Weinberg started at Mt. Ararat High School in 1973, the year the school opened.

A reception during the June 14 school board meeting honored Weinberg, along with other retiring School Administrative District 75 employees.

During the reception, Mt. Ararat High School English teacher Leonard Krill praised Weinberg. Krill said that when he arrived at Mt. Ararat in 1986, “it seemed as though Fred has been working with students and media since before forever.”

Krill went on to list a series of technical advances during Weinberg’s 39-year career. Weinberg, Krill said, “has mastered the film strip, the reel-to-reel tape recorder, the cassette tape, the 16-millimeter film projector, Kodak carousel, slide projectors with wired remotes, 35-millimeter DSL cameras, record players in tan fabric-colored cases with lids held on by pronged-snap clips, VHS players and video cameras, DV cameras, firewire buses, USB 1 and 2 buses, DVD players and burners, digital projectors of all sorts, phone tap recorders for research interviews, PA systems with tubes, and then the solid state; overhead projectors with lamps so hot you could cook an egg, and on, and on, and on.”

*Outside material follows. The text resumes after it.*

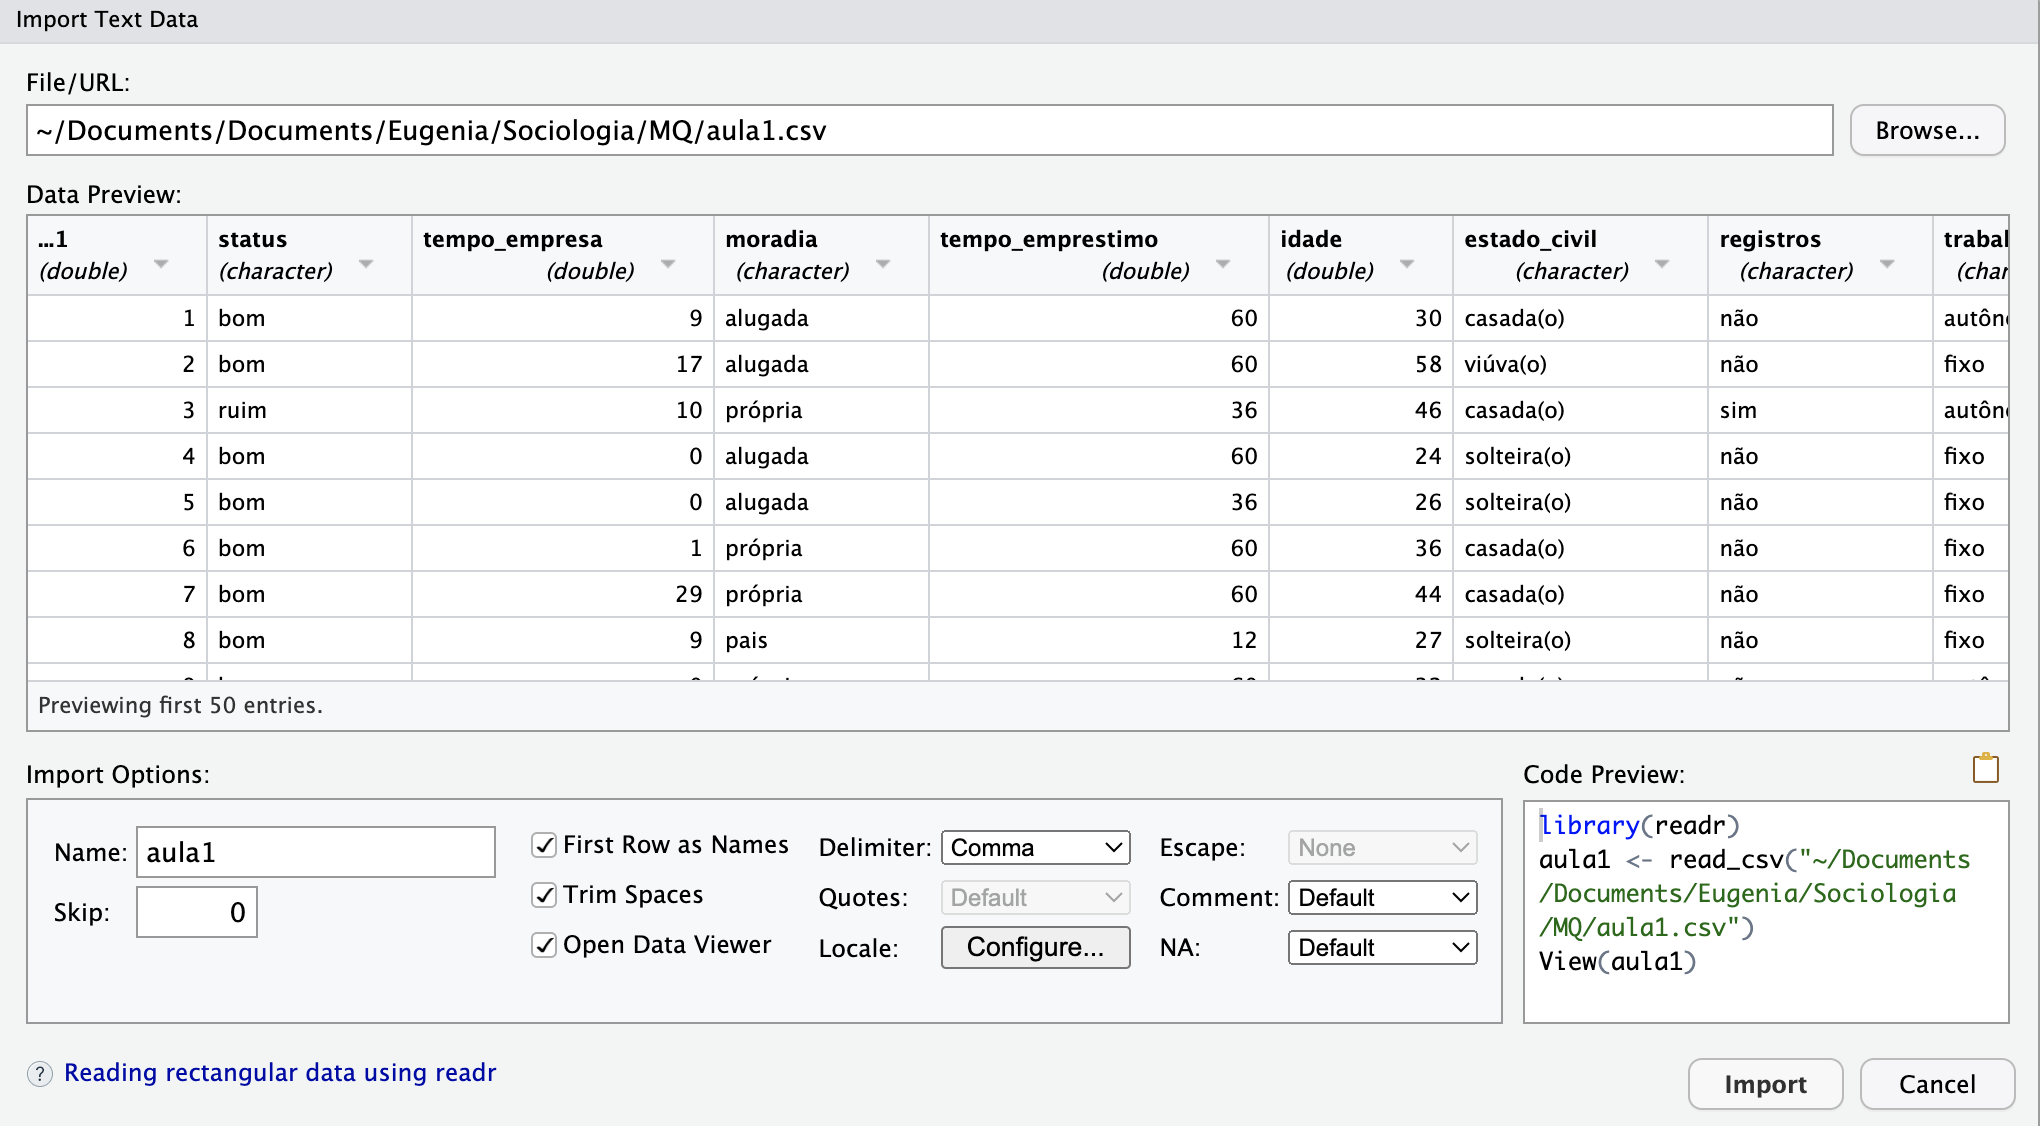
Task: Disable Open Data Viewer option
Action: pos(544,945)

“And in doing all this,” Krill continued, “Fred has remained unfailingly excited about what can be accomplished with the education of students with all of this stuff; excited by any media technology that has come along that, in his considered and wellresearched judgment, offers real promise for kids, while at the same time staying endlessly polite and helpful and respectful of the over 10,000 students that Fred had taught and the hundreds of teachers that Fred has helped using all these technologies. It would be impossible to find a student or a teacher who could tell you a story of Fred getting impatient, much less angry, as he has worked to help us all who come charging down to the media center at the last moment desperate to get a piece of technology right now.”

All of this, Krill said, is why Weinberg was named the Walter J. Taranko School Library Media Specialist of the Year for 2012 by the Maine Association of School Libraries and is why those at Mt. Ararat “fear he’s irreplaceable. After 39 years at Mt. Ararat, Fred well deserves his retirement and we wish him all the best.”